Given task – Copy out every line of the records that contains the word "Collapse".

★ ★ ★ ★ ★

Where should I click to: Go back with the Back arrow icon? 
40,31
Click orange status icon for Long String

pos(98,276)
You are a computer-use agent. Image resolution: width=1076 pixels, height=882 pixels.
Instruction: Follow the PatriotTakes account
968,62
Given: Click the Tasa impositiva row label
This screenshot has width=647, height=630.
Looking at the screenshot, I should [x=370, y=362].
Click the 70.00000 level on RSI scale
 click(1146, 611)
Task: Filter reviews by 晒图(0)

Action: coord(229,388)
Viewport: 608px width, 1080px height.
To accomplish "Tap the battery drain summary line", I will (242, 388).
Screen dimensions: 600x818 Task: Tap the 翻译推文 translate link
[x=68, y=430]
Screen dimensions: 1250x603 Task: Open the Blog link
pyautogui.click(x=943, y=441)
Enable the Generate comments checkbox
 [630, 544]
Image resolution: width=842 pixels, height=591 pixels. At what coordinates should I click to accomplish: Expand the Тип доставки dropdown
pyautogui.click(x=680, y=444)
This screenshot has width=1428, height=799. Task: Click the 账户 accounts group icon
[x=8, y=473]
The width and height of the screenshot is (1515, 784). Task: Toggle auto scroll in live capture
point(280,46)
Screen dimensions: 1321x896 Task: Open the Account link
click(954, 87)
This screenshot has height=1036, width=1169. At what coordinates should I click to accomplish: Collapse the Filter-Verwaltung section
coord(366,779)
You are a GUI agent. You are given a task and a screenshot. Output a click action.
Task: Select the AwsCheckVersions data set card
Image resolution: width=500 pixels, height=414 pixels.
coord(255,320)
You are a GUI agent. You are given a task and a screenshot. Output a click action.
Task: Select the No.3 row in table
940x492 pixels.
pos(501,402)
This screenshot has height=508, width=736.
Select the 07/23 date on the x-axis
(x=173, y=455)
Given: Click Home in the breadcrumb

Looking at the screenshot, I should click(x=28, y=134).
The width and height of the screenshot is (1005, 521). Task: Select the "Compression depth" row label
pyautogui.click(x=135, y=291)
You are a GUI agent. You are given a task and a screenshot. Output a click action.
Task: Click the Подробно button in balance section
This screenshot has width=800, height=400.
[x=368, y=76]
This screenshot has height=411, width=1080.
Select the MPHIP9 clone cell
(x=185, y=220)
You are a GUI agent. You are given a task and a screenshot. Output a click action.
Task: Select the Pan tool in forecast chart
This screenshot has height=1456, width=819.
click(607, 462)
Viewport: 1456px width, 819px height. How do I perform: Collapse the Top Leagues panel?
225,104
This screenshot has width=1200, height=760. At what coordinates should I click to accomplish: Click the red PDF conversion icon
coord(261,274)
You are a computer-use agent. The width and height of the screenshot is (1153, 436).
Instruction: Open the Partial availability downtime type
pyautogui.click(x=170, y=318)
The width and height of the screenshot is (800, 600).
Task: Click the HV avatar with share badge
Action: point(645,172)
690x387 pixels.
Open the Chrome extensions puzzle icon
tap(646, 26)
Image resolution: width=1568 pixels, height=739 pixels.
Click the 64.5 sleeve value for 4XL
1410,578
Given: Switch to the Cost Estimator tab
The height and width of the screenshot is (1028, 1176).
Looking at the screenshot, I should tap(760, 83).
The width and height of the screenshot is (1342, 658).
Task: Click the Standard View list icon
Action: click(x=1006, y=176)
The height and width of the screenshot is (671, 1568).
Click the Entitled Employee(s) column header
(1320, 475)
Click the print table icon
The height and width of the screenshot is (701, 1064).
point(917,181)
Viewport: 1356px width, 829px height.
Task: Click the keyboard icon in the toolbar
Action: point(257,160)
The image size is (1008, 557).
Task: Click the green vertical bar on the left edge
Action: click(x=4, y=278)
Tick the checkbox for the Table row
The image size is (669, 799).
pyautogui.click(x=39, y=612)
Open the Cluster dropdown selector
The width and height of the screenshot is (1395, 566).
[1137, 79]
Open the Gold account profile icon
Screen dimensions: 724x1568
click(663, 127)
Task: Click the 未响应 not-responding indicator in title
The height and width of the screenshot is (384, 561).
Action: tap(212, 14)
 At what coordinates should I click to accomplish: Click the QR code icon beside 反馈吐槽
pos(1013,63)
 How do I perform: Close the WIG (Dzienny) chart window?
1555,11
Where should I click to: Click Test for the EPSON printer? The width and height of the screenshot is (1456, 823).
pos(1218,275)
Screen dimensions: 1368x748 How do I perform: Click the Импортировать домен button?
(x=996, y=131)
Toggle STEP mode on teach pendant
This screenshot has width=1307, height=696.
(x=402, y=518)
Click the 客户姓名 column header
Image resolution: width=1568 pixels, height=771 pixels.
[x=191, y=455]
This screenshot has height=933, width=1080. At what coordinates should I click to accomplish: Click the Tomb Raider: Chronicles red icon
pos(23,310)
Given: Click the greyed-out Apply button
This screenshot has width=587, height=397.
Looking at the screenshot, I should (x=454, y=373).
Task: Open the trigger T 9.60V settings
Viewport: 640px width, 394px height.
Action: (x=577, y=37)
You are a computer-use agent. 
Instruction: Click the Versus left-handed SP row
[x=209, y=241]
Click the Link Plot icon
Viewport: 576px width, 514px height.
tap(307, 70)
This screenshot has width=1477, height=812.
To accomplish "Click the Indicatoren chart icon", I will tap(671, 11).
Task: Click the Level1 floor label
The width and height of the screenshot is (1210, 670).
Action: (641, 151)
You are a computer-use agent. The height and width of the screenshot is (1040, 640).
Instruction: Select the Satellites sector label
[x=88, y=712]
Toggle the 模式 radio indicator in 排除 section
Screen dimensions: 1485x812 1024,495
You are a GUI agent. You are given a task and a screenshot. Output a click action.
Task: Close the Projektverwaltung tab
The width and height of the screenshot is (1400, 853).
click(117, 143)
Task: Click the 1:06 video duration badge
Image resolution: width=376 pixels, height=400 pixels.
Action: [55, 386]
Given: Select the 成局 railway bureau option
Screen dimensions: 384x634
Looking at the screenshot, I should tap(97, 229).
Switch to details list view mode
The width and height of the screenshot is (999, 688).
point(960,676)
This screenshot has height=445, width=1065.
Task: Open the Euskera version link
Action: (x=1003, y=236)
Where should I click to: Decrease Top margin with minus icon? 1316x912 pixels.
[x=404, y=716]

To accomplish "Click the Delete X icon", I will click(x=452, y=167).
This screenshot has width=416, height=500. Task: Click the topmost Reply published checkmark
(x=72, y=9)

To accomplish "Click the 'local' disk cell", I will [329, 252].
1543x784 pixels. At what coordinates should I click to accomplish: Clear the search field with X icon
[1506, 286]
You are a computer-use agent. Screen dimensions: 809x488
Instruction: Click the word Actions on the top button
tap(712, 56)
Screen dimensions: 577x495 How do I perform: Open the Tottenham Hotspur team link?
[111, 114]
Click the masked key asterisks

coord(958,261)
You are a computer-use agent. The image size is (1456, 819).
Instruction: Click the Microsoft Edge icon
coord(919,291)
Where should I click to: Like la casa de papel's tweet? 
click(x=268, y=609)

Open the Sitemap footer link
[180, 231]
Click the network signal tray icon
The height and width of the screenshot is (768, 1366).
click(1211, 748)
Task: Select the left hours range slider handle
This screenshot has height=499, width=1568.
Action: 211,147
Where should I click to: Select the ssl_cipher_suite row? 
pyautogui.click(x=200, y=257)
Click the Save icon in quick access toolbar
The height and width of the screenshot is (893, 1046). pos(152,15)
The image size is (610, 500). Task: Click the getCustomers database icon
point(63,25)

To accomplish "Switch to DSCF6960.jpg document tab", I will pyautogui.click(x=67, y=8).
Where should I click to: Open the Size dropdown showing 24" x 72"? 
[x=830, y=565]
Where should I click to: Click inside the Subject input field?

★ ★ ★ ★ ★

Exercise answer –
This screenshot has height=1036, width=1169. At what coordinates should I click to accomplish: Collapse the Filter-Verwaltung section
Viewport: 1456px width, 819px height. How do I perform: Collapse the Top Leagues panel?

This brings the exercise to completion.